CHAPTER 27

Nelson Blake had told me all that I needed to know as far as who the suspects were. He had eliminated himself and anyone from his drug-infested world when he told me that they were all making money. Rarely does a drug dealer have a better set-up. They even had a processing lab inside the prison. There was absolutely no reason to disrupt the free flow of drugs from Norrell. When the warden was killed, everybody lost money and the lab was shut down.

Somehow, the word “money” kept coming up, yet the money wasn’t taken. This led me to believe that either the killer didn’t need the money, or this was a righteous killing. The killer wanted to expose the warden. Maybe that was the reason for the bullwhip. Maybe the killer wanted to punish Perkins for his crimes. But why the wife? Why scourge her? Why rape? Did she have anything to do with drug dealing? I was baffled.

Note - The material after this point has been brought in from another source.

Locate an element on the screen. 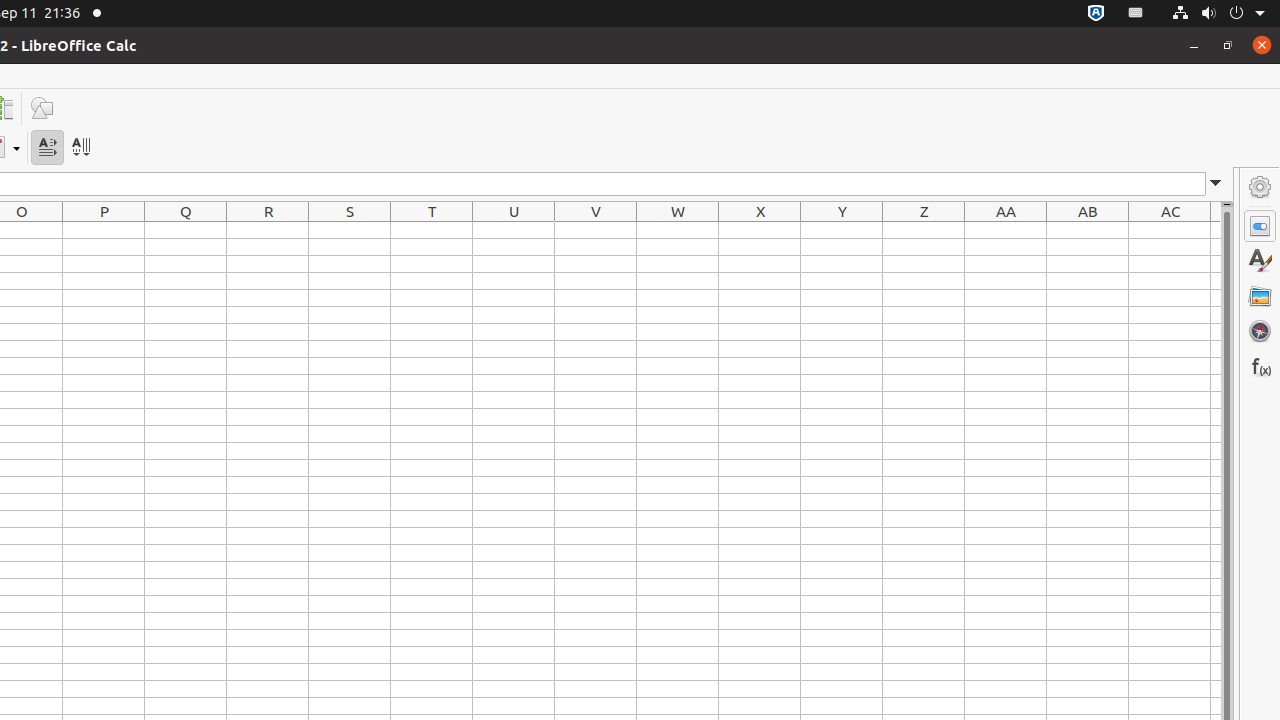 This screenshot has width=1280, height=720. 'Navigator' is located at coordinates (1259, 329).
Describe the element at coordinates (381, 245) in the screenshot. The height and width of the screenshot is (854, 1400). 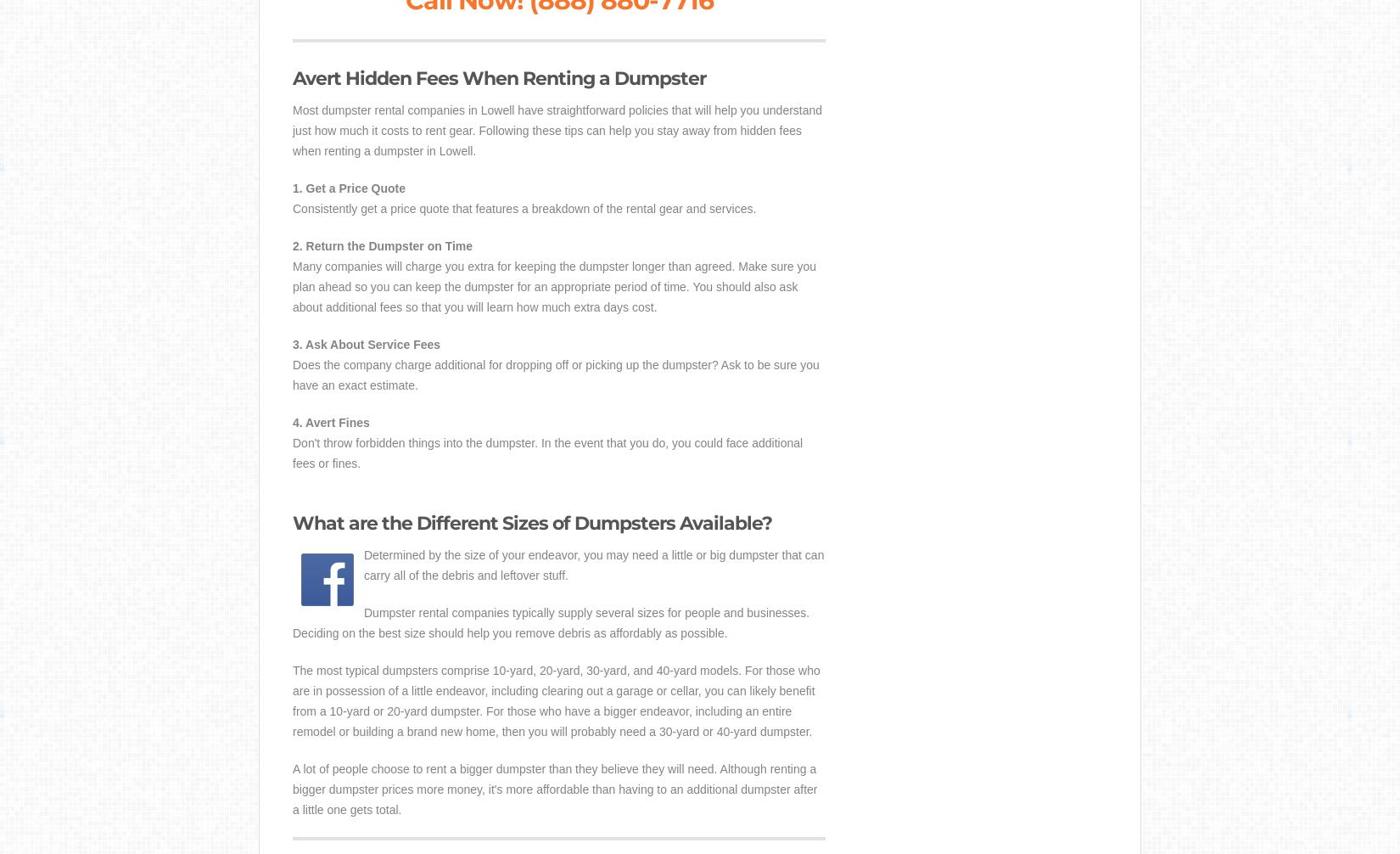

“Kelly,” I said as we zoomed down the Beltway to Arlington in her black Stingray. “What do you think is going on?”

“The hell if I know, Phoenix. I’ve been thinkin’ about the handsome lawyer we just left.”

I looked at her. Kelly was smiling from ear-to-ear. I knew what that meant. She was going to screw Sterling. She had already made up her mind.

“Kelly, don’t you think…”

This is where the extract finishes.